Source excerpt:
+-------+

Incident Customization for Raise and Clear Conditions
Focus
Focus
Strata Cloud Manager

Incident Customization for Raise and Clear Conditions

Table of Contents

Incident Customization for Raise and Clear Conditions

Learn about how to customize incidents for raise and clear conditions.
Where Can I Use This?What Do I Need?
  • Prisma Access
The Unified Incident Framework provides detailed management over the detection, raising, and clearing of network incidents across your Prisma Access environments. This feature allows you to define custom thresholds and monitoring parameters for critical network events, ensuring that your monitoring strategy aligns with your operational requirements and service level objectives.
You can now define specific conditions that must be met before an incident is raised or cleared, including customizable time windows, event frequency thresholds, and state persistence requirements. This dynamic approach minimizes incident volume by preventing transient network anomalies from triggering unnecessary incidents, while simultaneously ensuring sustained critical issues receive immediate, high-priority attention.
For tunnel and BGP connection monitoring, you can specify how long a resource must remain in a down state before an alert is raised, and similarly, how long it must be operational before an existing alert is cleared. This helps you prevent incident fatigue by filtering out brief connectivity interruptions that may resolve automatically without intervention. For site long duration monitoring, you can customize the parameters for both raising and clearing incidents related to prolonged site capacity overutilization. For example, an incident is raised if the capacity utilization exceeds a set threshold for a specified Minimum Breach Hours Per Day over a set number of Minimum Breach Days. To clear an incident, utilization must remain below the threshold for a required amount of Minimum Breach Hours Per Day across a designated number of Minimum Days to Clear. Both conditions allow for granular control over alert sensitivity by adjusting the duration and frequency required to transition between states.
This framework uses the longest-match algorithm to determine which incident settings apply to a particular resource, enabling you to create a hierarchy of monitoring policies that range from global defaults to site-specific or tunnel-specific configurations. This hierarchical approach provides the flexibility to implement monitoring for critical infrastructure while maintaining more relaxed thresholds for less sensitive components. See Incident Setting Resolution for more information.

+-------+

Data extract:
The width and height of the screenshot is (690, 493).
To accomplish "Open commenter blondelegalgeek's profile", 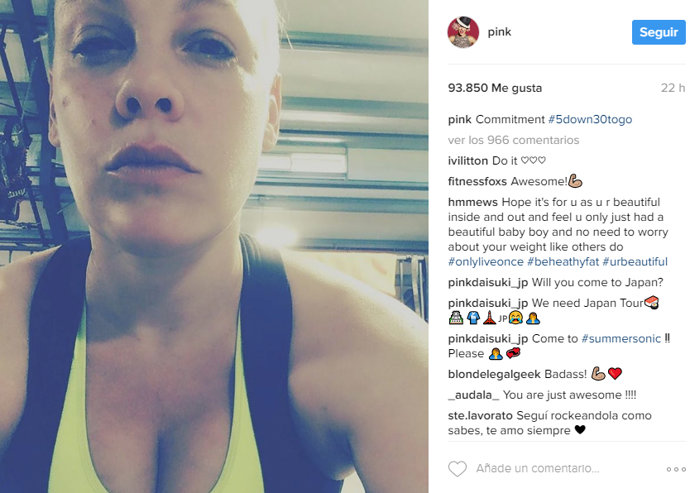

+-------+

Set exercise A:
According to the incident customization page, which specific conditions can be defined that must be met before an incident is raised or cleared? List them all.
Set exercise B:
What algorithm does the framework in the incident customization page use to determine which incident settings apply to a particular resource?

Correct answer A:
- Customizable time windows
- Event frequency thresholds
- State persistence requirements

Correct answer B:
It uses the longest-match algorithm.